Friends of Lolita collaborated with the county and the Seaquarium to bring in the outside veterinarians.

“We actually invited the vets so they are completely independent and we can assure everyone of that and we do,” said Vinick, who also runs the non-profit Whale Sanctuary Project, which seeks to establish a habitat in which whales in captivity can be moved.

His group acknowledges that Toki is held in the smallest enclosure of any orca in captivity, and she’s lived there for five decades.

“Well ideally and aspirationally, we would like to see her returned to the Salish Sea," Vinick said. "But every decision about that has to be made with her health first, foremost, and in many respects, the only consideration."

Pearson explained that the average span of life of an orca is about 46 years for a female in the wild, so Toki — who he called "geriatric" — has outlived them at 57.

“She has survived in ways most other captive whales never have, so she is one tough, strong whale and it’s that that we have to be looking at as we look at what’s next,” said Vinick, inferring that she’s strong enough to be returned to the wild one day.

In the meantime, will the Seaquarium expand Toki’s pool?

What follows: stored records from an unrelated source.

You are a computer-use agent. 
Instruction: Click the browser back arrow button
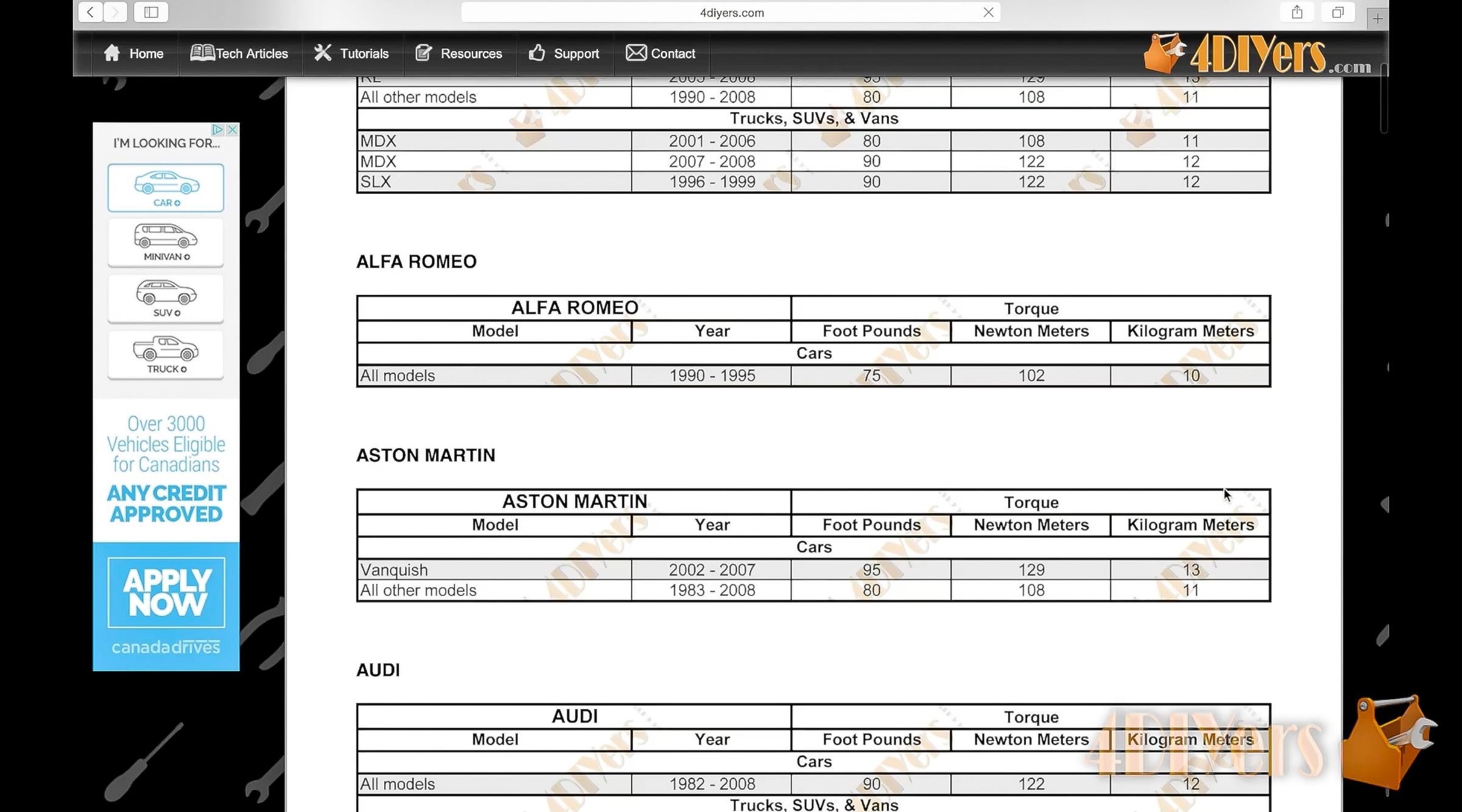(90, 12)
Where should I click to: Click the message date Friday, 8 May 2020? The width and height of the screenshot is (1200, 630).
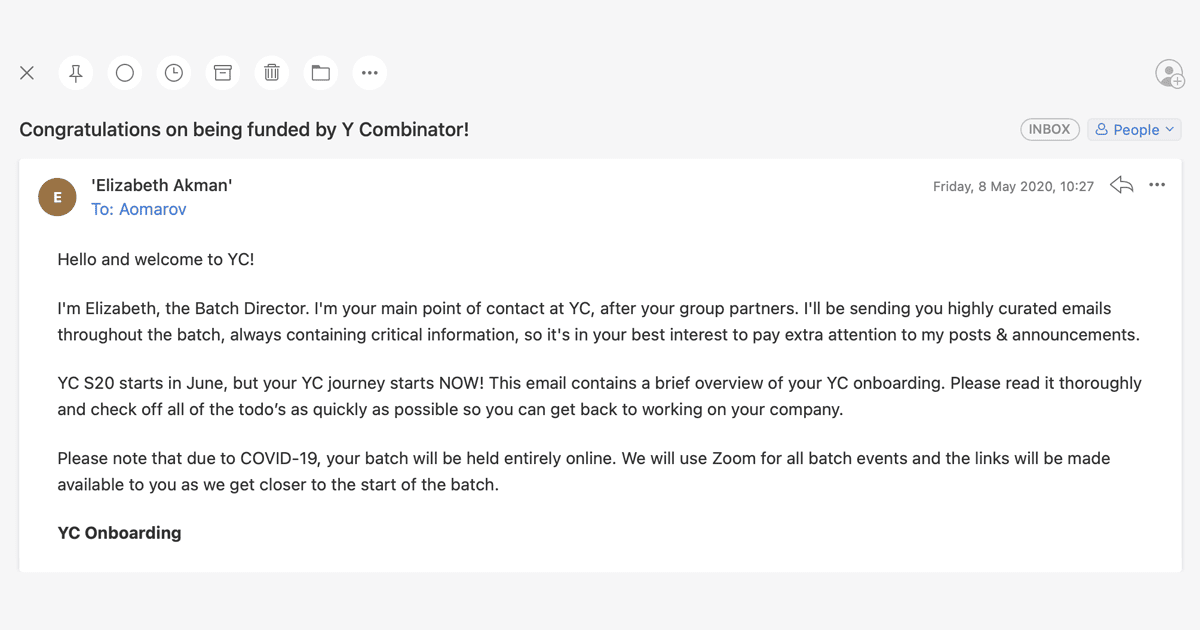[x=1013, y=186]
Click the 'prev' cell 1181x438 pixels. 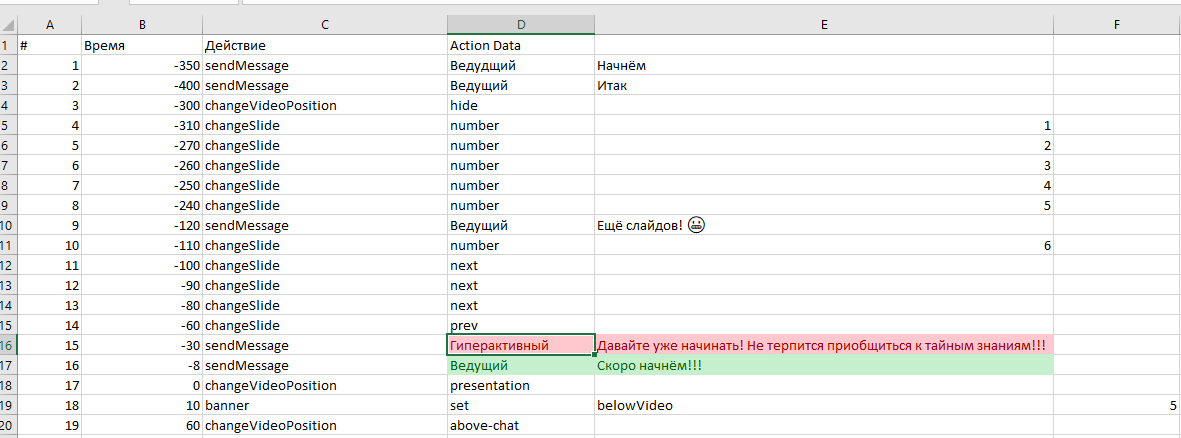[x=520, y=325]
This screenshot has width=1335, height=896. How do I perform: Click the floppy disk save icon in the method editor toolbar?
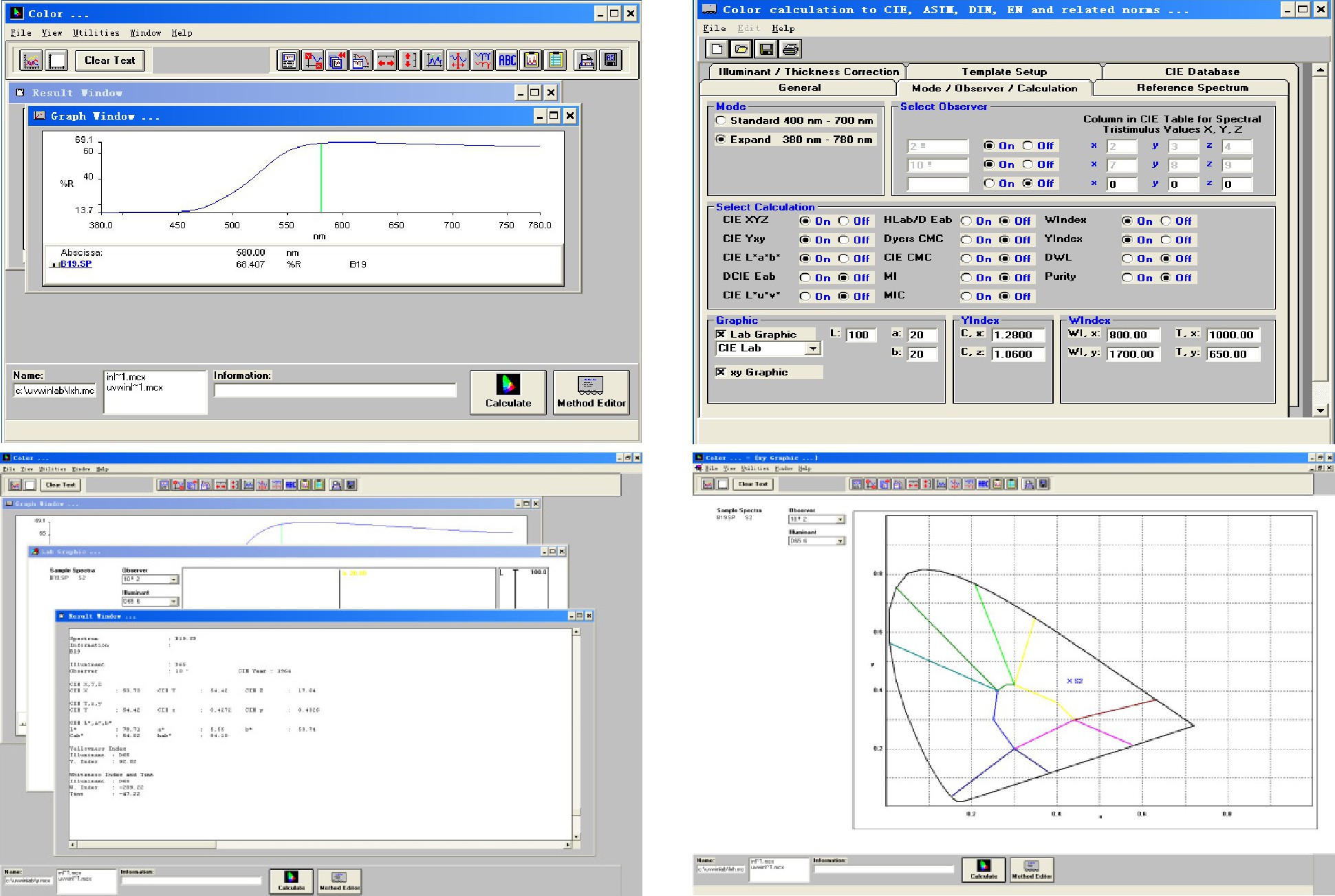(x=766, y=49)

“Well I can’t really address that right now,” Pearson said. “Because the veterinarians that have examined her exhibit right now say it’s adequate and she seems to be doing very well."

Pearson says her exhibit is all she’s ever known and that moving might be traumatic for her.

While Toki is 57, her mother is thought to be in her 80s and still alive in the waters off Washington state.

That gives hope to Friends of Lolita that maybe one day, she can be reunited with her pod in the wild.